GitHub - wolfgarbe/symspell_rs: SymSpell: 1 million times faster spelling correction & fuzzy search through Symmetric Delete spelling correction algorithm (original) (raw)

Rust implementation of SymSpell originally written in C#.

Spelling correction & Fuzzy search: 1 million times faster through Symmetric Delete spelling correction algorithm

The Symmetric Delete spelling correction algorithm reduces the complexity of edit candidate generation and dictionary lookup for a given Damerau-Levenshtein distance. It is six orders of magnitude faster (than the standard approach with deletes + transposes + replaces + inserts) and language independent.

Opposite to other algorithms only deletes are required, no transposes + replaces + inserts. Transposes + replaces + inserts of the input term are transformed into deletes of the dictionary term. Replaces and inserts are expensive and language dependent: e.g. Chinese has 70,000 Unicode Han characters!

The speed comes from the inexpensive delete-only edit candidate generation and the pre-calculation.
An average 5 letter word has about 3 million possible spelling errors within a maximum edit distance of 3,
but SymSpell needs to generate only 25 deletes to cover them all, both at pre-calculation and at lookup time. Magic!

If you like SymSpell, try SeekStorm - a sub-millisecond full-text search library & multi-tenancy server in Rust (Open Source).

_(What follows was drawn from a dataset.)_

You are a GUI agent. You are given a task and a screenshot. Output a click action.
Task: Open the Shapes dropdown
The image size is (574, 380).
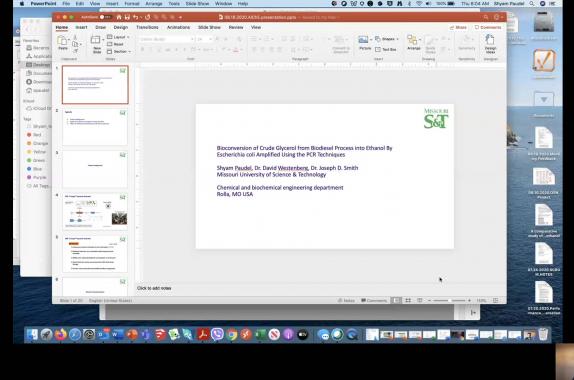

Copyright (c) 2025 Wolf Garbe
Version: 6.7.3
Author: Wolf Garbe <wolf.garbe@seekstorm.com>
Maintainer: Wolf Garbe <wolf.garbe@seekstorm.com>
URL: https://github.com/wolfgarbe/symspell
Description: https://seekstorm.com/blog/1000x-spelling-correction/

MIT License

Copyright (c) 2025 Wolf Garbe

Permission is hereby granted, free of charge, to any person obtaining a copy of this software and associated 
documentation files (the "Software"), to deal in the Software without restriction, including without limitation 
the rights to use, copy, modify, merge, publish, distribute, sublicense, and/or sell copies of the Software, 
and to permit persons to whom the Software is furnished to do so, subject to the following conditions:

The above copyright notice and this permission notice shall be included in all
copies or substantial portions of the Software.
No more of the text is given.